(Entries supplied):
____________
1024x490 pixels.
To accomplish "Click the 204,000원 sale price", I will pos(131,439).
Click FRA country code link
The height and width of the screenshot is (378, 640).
____________
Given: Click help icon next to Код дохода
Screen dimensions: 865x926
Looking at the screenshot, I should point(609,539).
____________
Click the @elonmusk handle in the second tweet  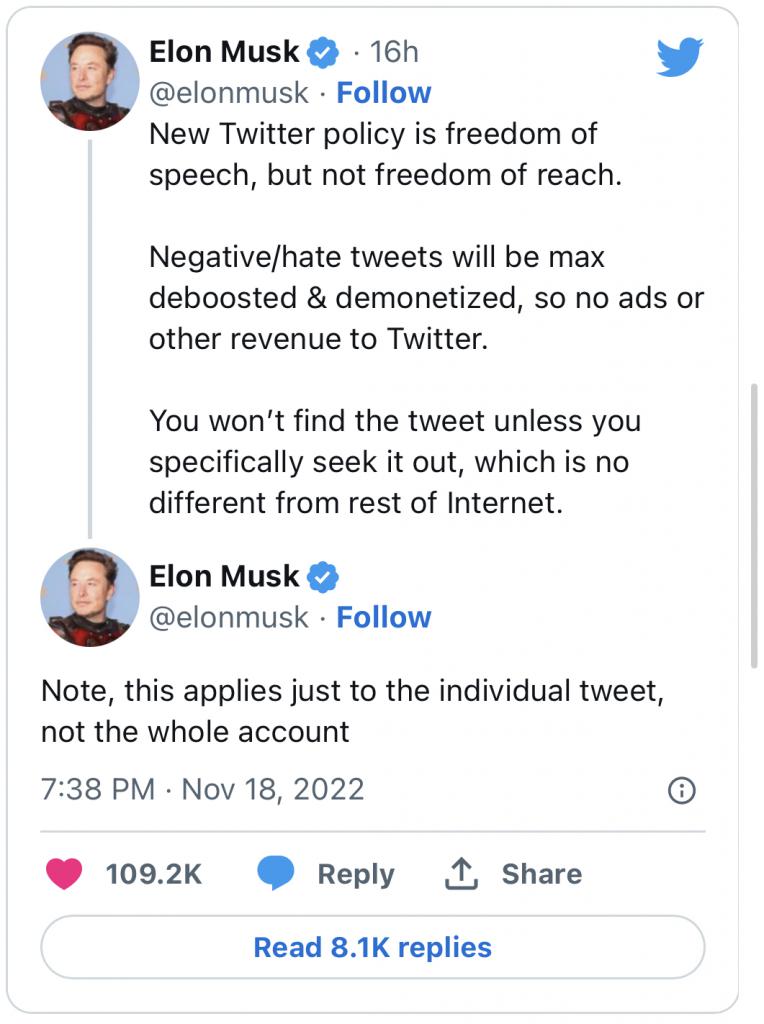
____________
(Exercise):
The line above containing "1024x490 pixels.", the line containing "The height and", and every line between them are to be transcribed exactly; no other line is wanted.

(Result of this exercise):
1024x490 pixels.
To accomplish "Click the 204,000원 sale price", I will pos(131,439).
Click FRA country code link
The height and width of the screenshot is (378, 640).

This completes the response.